Context
InboxPro, an email productivity app, wants to launch Smart Compose, a feature that suggests the rest of a sentence while a user writes an email. Product leadership wants a rigorous online experiment before rollout.
Hypothesis Seed
The team believes Smart Compose will reduce email drafting friction, leading to more sent emails per active user and faster compose completion. However, there is risk that low-quality suggestions could frustrate users, increase undo/delete behavior, or reduce reply quality.
Constraints
- Eligible traffic: 120,000 daily active compose users/day
- Only 60% of DAU are eligible because the feature is available only in English on mobile and desktop
- Maximum experiment duration: 14 days
- Randomization must be stable for the same user across sessions
- False positives are costly because poor suggestions could damage trust and retention; false negatives are acceptable if the feature can be iterated and re-tested next month
- Engineering asks for a clear ship/no-ship decision by the end of the 14-day window
Deliverables
- Define the experiment hypothesis, the primary metric, and 2-4 guardrail metrics. Be explicit about the metric formula, unit of analysis, baseline, and minimum detectable effect (MDE).

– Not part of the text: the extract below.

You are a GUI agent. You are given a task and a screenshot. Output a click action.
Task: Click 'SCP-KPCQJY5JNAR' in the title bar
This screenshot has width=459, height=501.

- Calculate the required sample size per arm using explicit assumptions for alpha, power, baseline rate/variance, and MDE. Translate that into expected runtime given the available traffic.
- Choose the unit of randomization and justify it. Explain whether the analysis unit should match the randomization unit and how you would handle any mismatch.
- Pre-register the analysis plan: statistical test, peeking policy, treatment of secondary metrics, and how you will check for sample ratio mismatch.
- State a professional decision rule for ship / don’t ship / iterate that respects guardrails, and discuss key pitfalls such as novelty effects, interference across users, and SUTVA violations.
Assume the current baseline send-through rate per compose session is 0.38, and Smart Compose is expected to improve it by roughly 2% relative if it works. Also assume each eligible user starts 1.8 compose sessions/day on average.